Mani Pulite: Di Pietro, il malaffare si è evoluto

Una foto d'archivio del sostituto procuratore Antonio Di Pietro, durante un'udienza in Tribunale.
Una foto d'archivio di Antonio Di Pietro, sostituto procuratore, durante un'udienza in Tribunale.
Una foto d’archivio del sostituto procuratore Antonio Di Pietro, durante un’udienza in Tribunale.

MILANO. – “Da una parte rimane l’amarezza nel constatare che nonostante tutto quel che ha scoperchiato Mani Pulite, il sistema della corruzione e del malaffare nella pubblica amministrazione è rimasto ma non come prima: si è ‘ingegnerizzato’ per garantirsi maggiore impunità.

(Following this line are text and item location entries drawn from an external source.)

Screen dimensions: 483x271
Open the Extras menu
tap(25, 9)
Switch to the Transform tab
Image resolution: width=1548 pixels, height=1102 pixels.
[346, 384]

Dall’altra parte bisogna sottolineare, come dimostrano le inchieste quotidiane, che la magistratura, nella lotta alla corruzione, non ha abbassato la guardia”.

A 25 anni di distanza dall’avvio dell’inchiesta Mani Pulite è la “riflessione a due facce” di Antonio Di Pietro, ex pm e tra i protagonisti, accanto a Piercamillo Davigo, Gherardo Colombo e all’allora Procuratore della Repubblica di Milano Francesco Saverio Borrelli, di quella stagione cominciata il 17 febbraio 1992 con l’arresto di Mario Chiesa.

Le parole di Di Pietro non sono inedite. Le va ripetendo da tempo e spesso in occasioni pubbliche. L’ultima una decina di giorni fa al Palagiustizia milanese dove l’incontro per celebrare il venticinquesimo anniversario dalla nascita dell’indagine, la quale ha comunque ridisegnato la geografia dei partiti italiani, è andato semi deserto.

In quell’occasione, davanti a una platea risicata, e a fianco di Davigo, ora presidente del’Anm, aveva affermato: “Tangentopoli è ancora qui” mentre “Mani Pulite è finita” e da allora ad oggi l’unica cosa che è cambiata è che adesso “c’è desolazione da parte dell’opinione pubblica perché non crede più che possa cambiare qualcosa”. E la dimostrazione è “quest’aula che vedo vuota”.

Ancora oggi, sentito al telefono, Di Pietro ha ricordato che “Mani Pulite non aveva scopi politici ed è stata solo una inchiesta giudiziaria che ha preso ‘con le mani nella marmellata’ anche i politici. Non è stata colpa della magistratura – ha aggiunto – se a rubare erano politici, uomini delle istituzioni e funzionari pubblici”.

Tutt’altra cosa Tangentopoli: “Era il sistema del malaffare. C’era allora e c’è adesso”, solo che adesso si è in sostanza riprogrammato in modo più sofisticato per garantirsi sempre più l’impunità. Un sistema che non è stato intaccato visto che nella classifica mondiale dell’Indice di percezione della corruzione (Cpi) elaborata da Transparency International, l’Italia è al sessantesimo posto ed è terzultima in Europa, seguita da Grecia e Bulgaria.

Qualcosa ha fallito? “Ha fallito chi doveva attivarsi affinché ci fossero leggi, mezzi e prevenzione… E non voglio aggiungere altro”.